また、最近では、東京の田中裕太郎杉並区議が例の「保育園落ちた日本死ね!!!」ブログについて、「便所の書き込み」「『死ね』というほど日本が嫌なら、日本に住まなければ良い」などという暴言を自身のブログに書き連ねた。田中区議は13年にもブログで、認可保育所に入所を断られた杉並区の母親について、「子供というものは、基本的には親が家で育てるもの」「ならば最初から社会でお宅の子供の面倒を見ろということか」などとブログで綴っている。
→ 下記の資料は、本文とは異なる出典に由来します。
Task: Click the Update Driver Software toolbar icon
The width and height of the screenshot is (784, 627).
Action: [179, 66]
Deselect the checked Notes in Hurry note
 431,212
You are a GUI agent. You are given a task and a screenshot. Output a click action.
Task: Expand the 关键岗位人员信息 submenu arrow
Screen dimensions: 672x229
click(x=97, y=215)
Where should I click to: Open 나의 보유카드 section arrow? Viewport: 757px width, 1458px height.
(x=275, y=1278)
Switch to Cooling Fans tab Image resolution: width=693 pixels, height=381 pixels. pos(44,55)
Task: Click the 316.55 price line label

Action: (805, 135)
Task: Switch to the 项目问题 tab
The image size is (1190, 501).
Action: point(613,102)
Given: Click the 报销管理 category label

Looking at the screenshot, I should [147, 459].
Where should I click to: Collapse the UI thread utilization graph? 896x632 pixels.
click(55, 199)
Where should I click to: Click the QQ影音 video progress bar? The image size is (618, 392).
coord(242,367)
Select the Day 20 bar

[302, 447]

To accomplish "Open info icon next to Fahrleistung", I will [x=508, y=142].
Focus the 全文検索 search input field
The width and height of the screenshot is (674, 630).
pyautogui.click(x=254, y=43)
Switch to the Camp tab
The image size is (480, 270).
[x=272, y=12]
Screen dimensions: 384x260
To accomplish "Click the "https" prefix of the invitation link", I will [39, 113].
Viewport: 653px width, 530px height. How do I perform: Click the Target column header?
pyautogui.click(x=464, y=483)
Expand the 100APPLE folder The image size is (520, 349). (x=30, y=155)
地域住民のために働くことが職務であるはずの議員とは思えない発言だが、とりわけ「日本に住まなければ良い」などという暴言はネトウヨそのものである。
だが、これらの自民党系地方議員による差別やじ、ネトウヨ言動は氷山の一角にすぎない。より大きな問題は、こうしたトンデモ極右議員がのさばる背景だ。実は現在の自民党は“極右議員の製造工場”ともいうべき構造的仕組みをもっている。これには幾つかの要素が相互に連関している。
ひとつは、日本青年会議所(JC)の存在が下地になっているということ。JCは地域の若手経営者などが集まる公益社団法人で、地方の名家や企業の二代目、三代目が数多く参加していることで知られる。地主や土建屋関係の人材も少なくないことから、自民党と結びついて国会議員や地方議員を多数輩出してきた。
そのJCの中に、16年現在「憲法意思確立委員会」なる名称の集団がある。過去には「憲法論議推進委員会」や「自主憲法制定委員会」という名前で活動しており、同委員会のFacebookには活動記録として、日本会議が主導する憲法改正キャンペーンや改憲啓蒙集会の下働きをしていることがこれ見よがしに記されている。
同委員会はここ数年、改憲世論を喚起するためのセミナー等を全国規模で展開しており、地域の中学校にも出向いて生徒たちに改憲の意識を植え付ける出前授業などを開催。また、かつては右派のいう「自虐史観」を広めるためのアニメなどを製作して公開してきた。ようするに、“地方の名士(の子孫)”から自民党議員へのルートであるJCの内部が、そもそも日本会議の別動部隊化しており、当然、JCの会員たちも極右改憲派に傾いていく、という仕組みだ。
ふたつめは、保守系放送局「日本文化チャンネル桜」や、同局社長の水島聡氏が幹事長を務める保守系団体「頑張れ日本!全国行動委員会」など、草の根保守運動との連携だ。
安倍首相ら極右界隈の有力政治家ともつながる“大手草の根保守”(妙な言い方ではあるが)は、数々の地方議員を改憲タカ派の論客として青田刈りしてきた。無名の地方議員からみれば、とりわけ「チャンネル桜」への出演は保守系コネクションの形成や、ネットの保守層およびネトウヨの支持を取り付ける絶好の機会。こうした右派のネットワークに取り込まれ、あるいは積極的に参加していくうちに極右論壇にありがちな民族差別や“左翼嫌い”の思想が蛸壺的に醸成され、パブリックな場所でもそうした発言が口をつくようになるのではないかと思われるのだ。
そして、みっつめにして最大の要素は、やはり、12年末の解散総選挙で第二次安倍政権が誕生したことだろう。いうまでもなく、安倍晋三は自民党内の最右派派閥・清和会出身で、そのなかでも随一の改憲タカ派である。他方、宏池会など保守リベラル系有力派閥は弱体化が著しく、現在の自民党は「安倍派でなければ人ではない」とまで言われるほど、“安倍一強”状態が揺るぎない。
もちろん、こうした自民党内の右翼的な空気を、自民党会派の地方議員たちも忖度する。特に、将来的に国会議員の席を狙う自民党系地方議員らは、小選挙区制の影響もあり、当然のように安倍チルドレンになることを義務付けられた。彼らトンデモ議員たちが、改憲推進や歴史修正、あるいは日本会議のような戦前回帰思想を前面に押し出すのも必然なのだ。
事実、こうした自民党系トンデモ地方議員は日本会議地方議員連盟のメンバーとも重複する。少なくとも、セクハラやじの鈴木章浩・野島善司両都議、「同性愛は異常」の藤墳守岐阜県議、アイヌ差別の金子快之元札幌市議、ネトウヨの小坪慎也行橋市議、「日本から出て行け」の田中裕太郎杉並区議が日本会議地方議員連盟のメンバーであることが、日本会議の機関誌「日本の息吹」15年3月号と4月号に掲載されたリストからも確認できる。